> Exercise requirements: Report every line in the items below that contains the string "agent", copying each line in full. Case counts.

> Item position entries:
+++
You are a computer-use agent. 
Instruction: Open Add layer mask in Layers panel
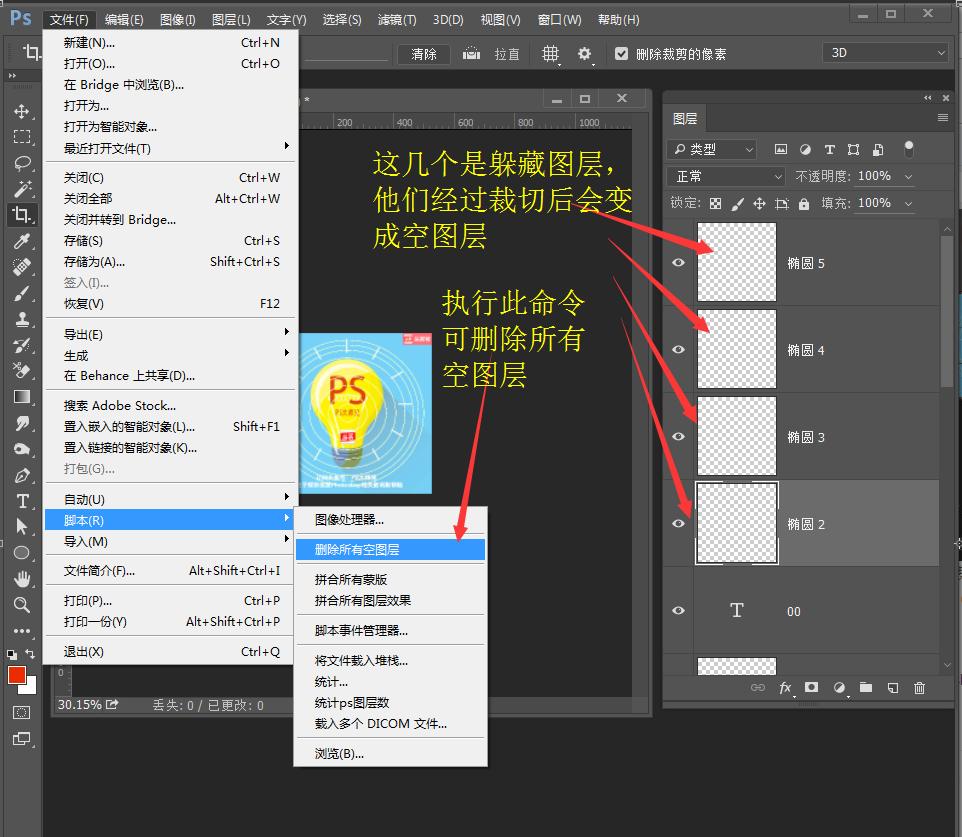(x=810, y=688)
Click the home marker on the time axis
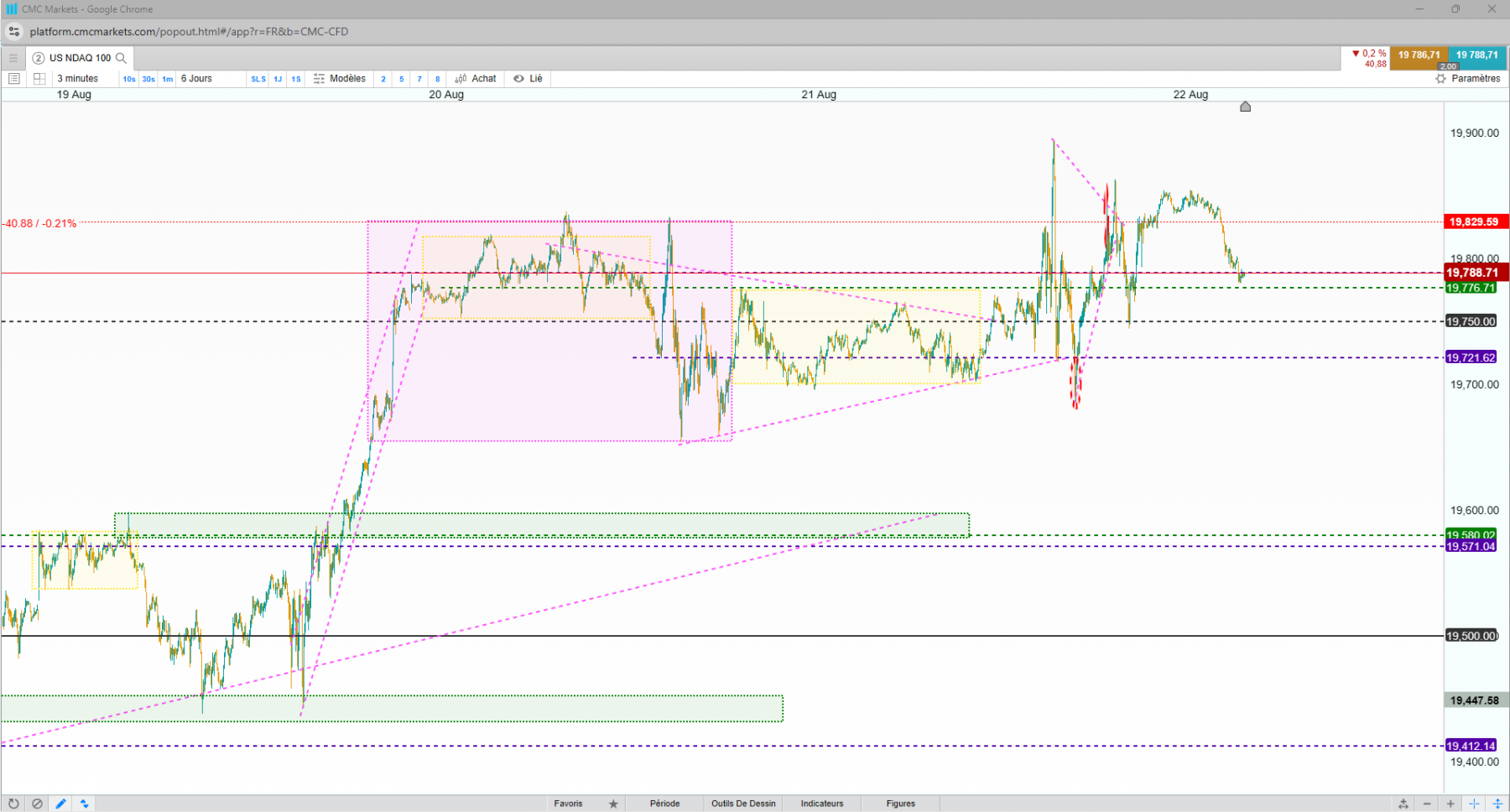Screen dimensions: 1510x812 [1246, 107]
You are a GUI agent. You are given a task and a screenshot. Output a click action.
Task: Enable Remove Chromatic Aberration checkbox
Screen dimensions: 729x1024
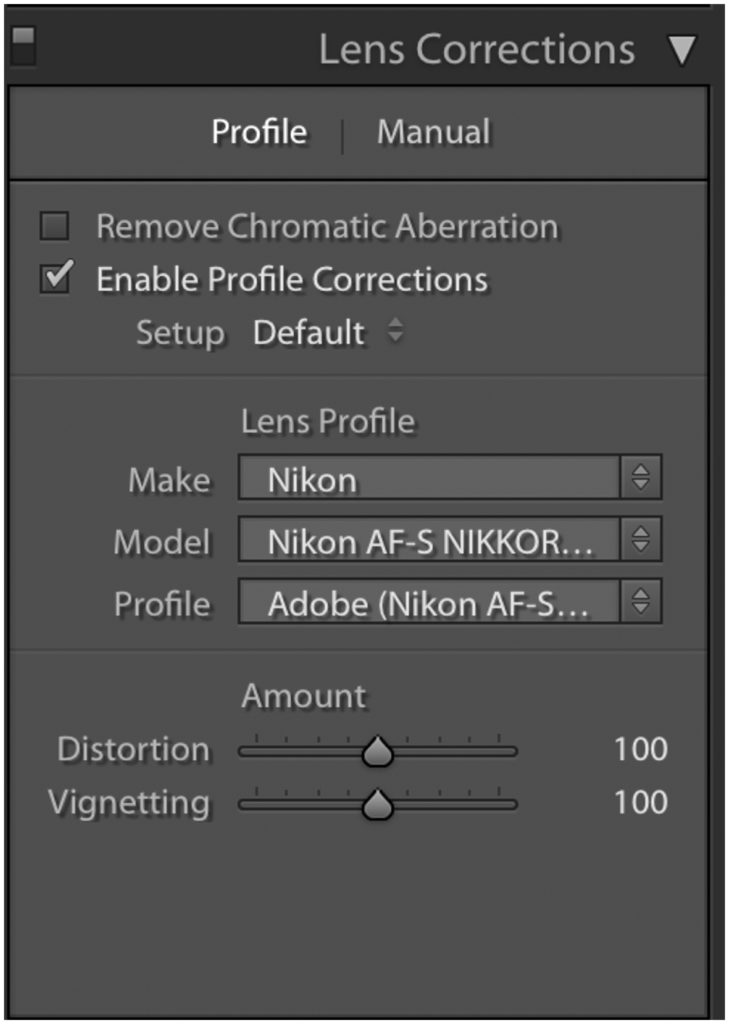coord(54,227)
+++
> Finished exercise:
You are a computer-use agent. 
You are a GUI agent. You are given a task and a screenshot. Output a click action.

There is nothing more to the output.